# Integradet gradients method

## Overview

Integrated gradients is a method originally proposed by [link] that aims to attribute an importance value to each input feature of a machine learning model based on the gradients of the model's output with respect to the input. 
Roughly speaking, an higher gradient with respect to a given feature indicates more variability of the output when the feature is changed, which means the feature has a higher impact on the model's predictions. 

However this is not always the case: as pointed out in [link], an attribution method should satisfy the sensitivity axiom, i.e. if we consider a beseline input instance $x^\prime$ which differs from the input instance of interest $x$ for the value of one feature $x_i$ and yields different predictions, the attribution given to feature $f_i$ should be non-zero. Since gradients might flatten at the input, simply taking the value of the gradient as an attribution might break the sensitivity axiom. 
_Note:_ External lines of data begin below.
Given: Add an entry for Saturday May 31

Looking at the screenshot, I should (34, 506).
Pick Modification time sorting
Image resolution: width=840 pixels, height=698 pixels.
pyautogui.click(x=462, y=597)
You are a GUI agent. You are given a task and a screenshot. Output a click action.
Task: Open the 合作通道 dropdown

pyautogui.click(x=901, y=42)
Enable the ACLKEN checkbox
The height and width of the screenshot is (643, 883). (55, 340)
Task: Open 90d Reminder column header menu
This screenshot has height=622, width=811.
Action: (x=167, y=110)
Integrated gradients overcome this problem by considering the integral of the gradients taken along a given path from a baseline $x^\prime$ to $x$ and using the value of the path integral as an attribution. It is shown in [link] that such attributions satisfy the sensitivity axiom. 
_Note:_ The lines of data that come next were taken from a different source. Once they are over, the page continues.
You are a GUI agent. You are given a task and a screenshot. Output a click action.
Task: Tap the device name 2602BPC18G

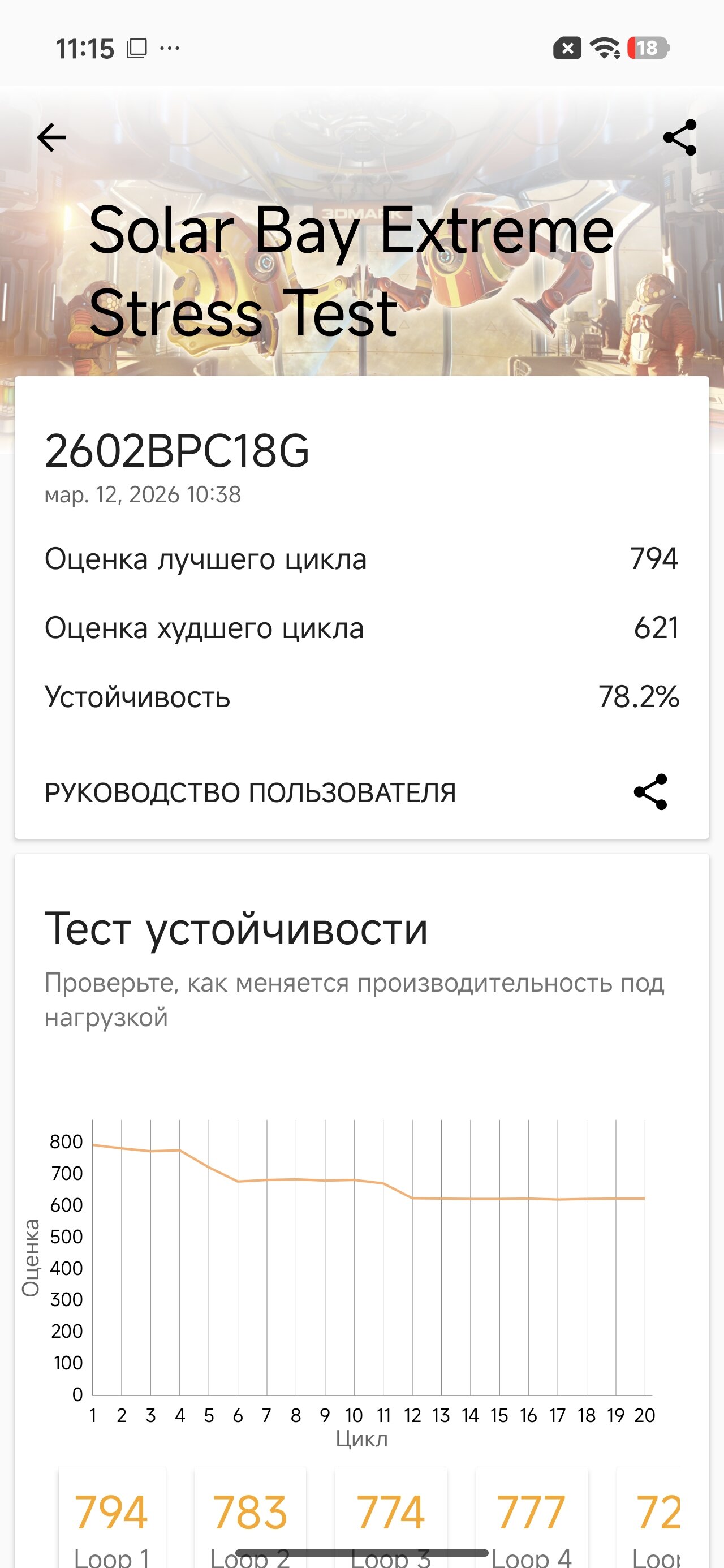pyautogui.click(x=177, y=451)
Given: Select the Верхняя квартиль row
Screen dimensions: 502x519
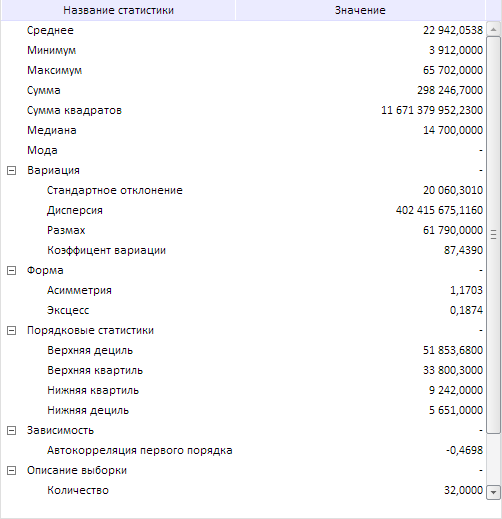Looking at the screenshot, I should tap(243, 370).
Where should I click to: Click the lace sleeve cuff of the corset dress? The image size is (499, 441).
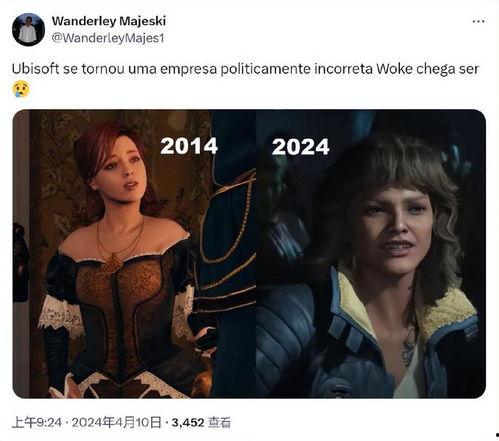pos(61,315)
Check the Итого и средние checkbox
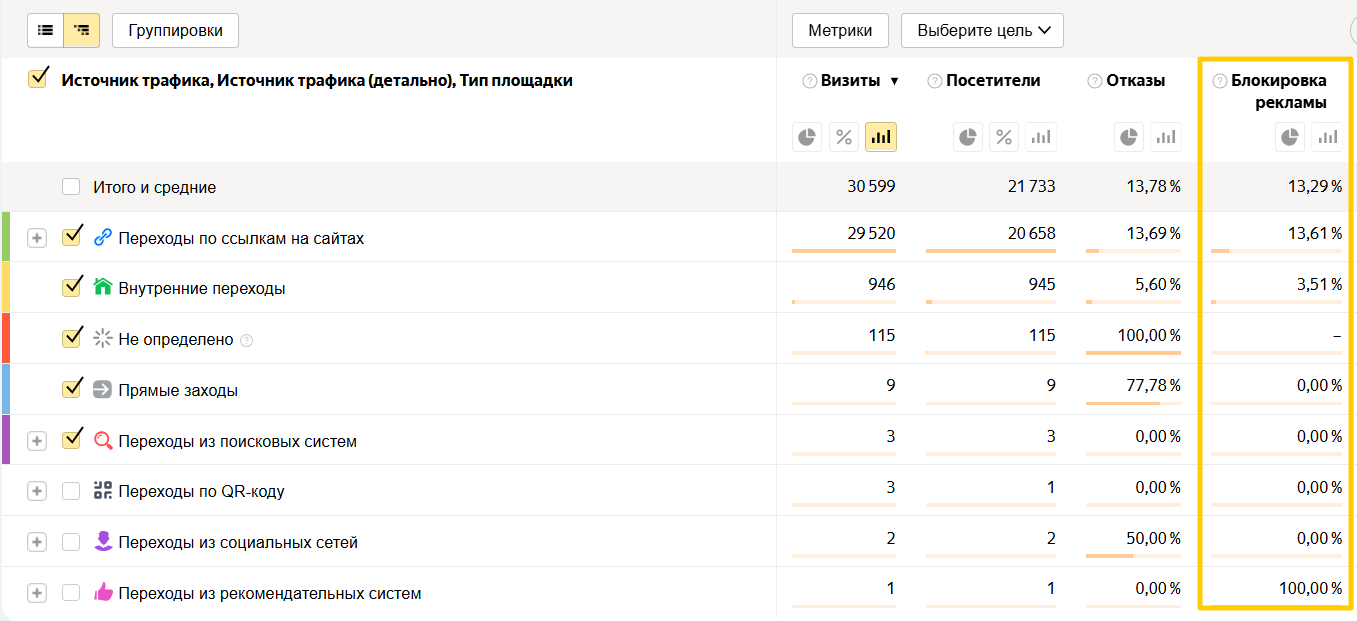Image resolution: width=1357 pixels, height=621 pixels. point(71,187)
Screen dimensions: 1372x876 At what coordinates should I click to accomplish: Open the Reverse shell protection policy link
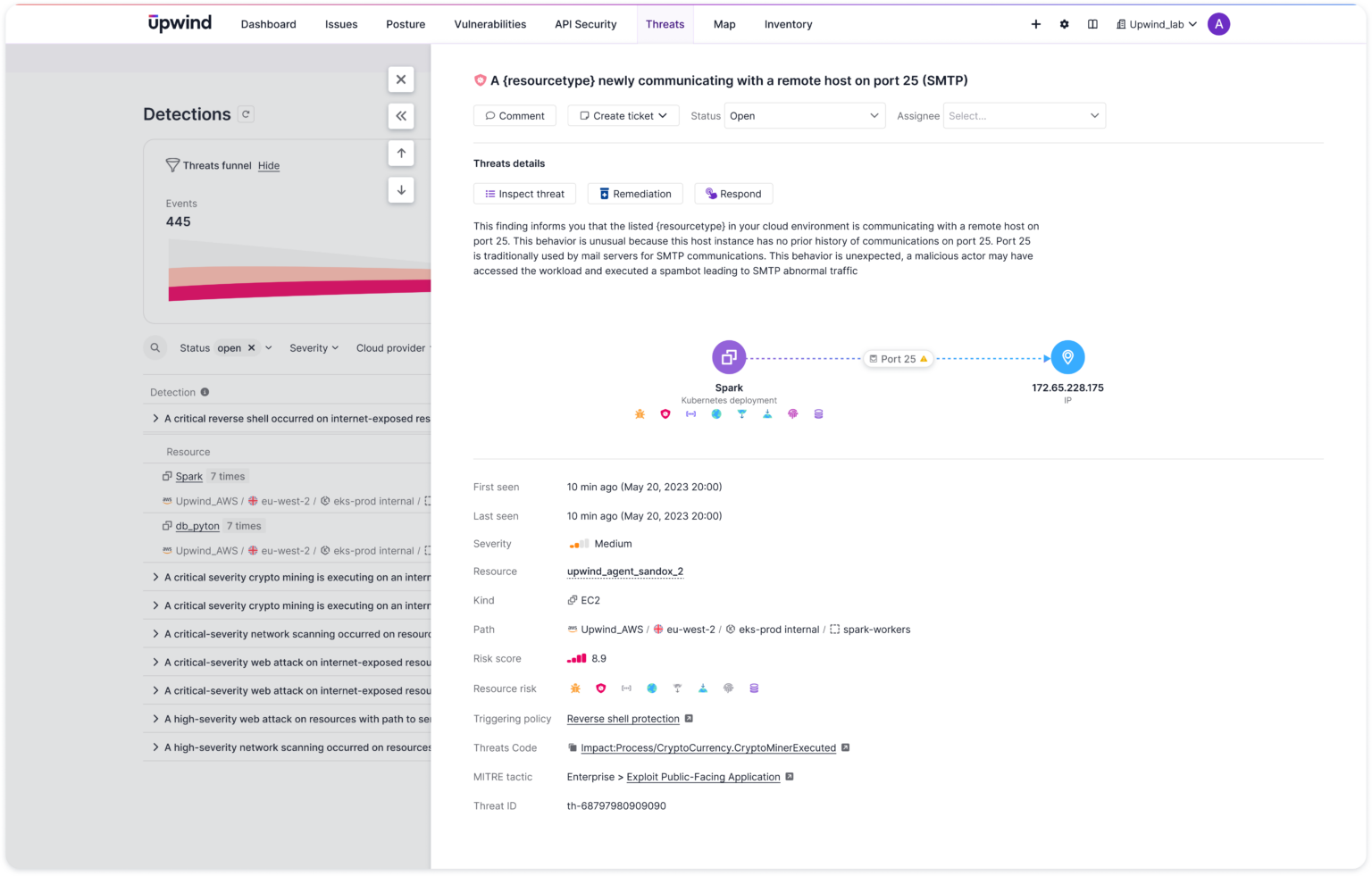pos(623,719)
## Integrated gradients method

Let us consider an input instance $x,$ a beseline instance $x^\prime$ and a model $M: X \rightarrow Y$ which act on the feature space $X$ and produce an output $y$ in the output space $Y.$ The method is valid both for regression and classification models. In case of a non-scalar output, such in classification models or multi target regressions, the gradients shoul be calculated for one given element of the output. For classification models, the gradients usually refers to the output corresponding to the true value of the target.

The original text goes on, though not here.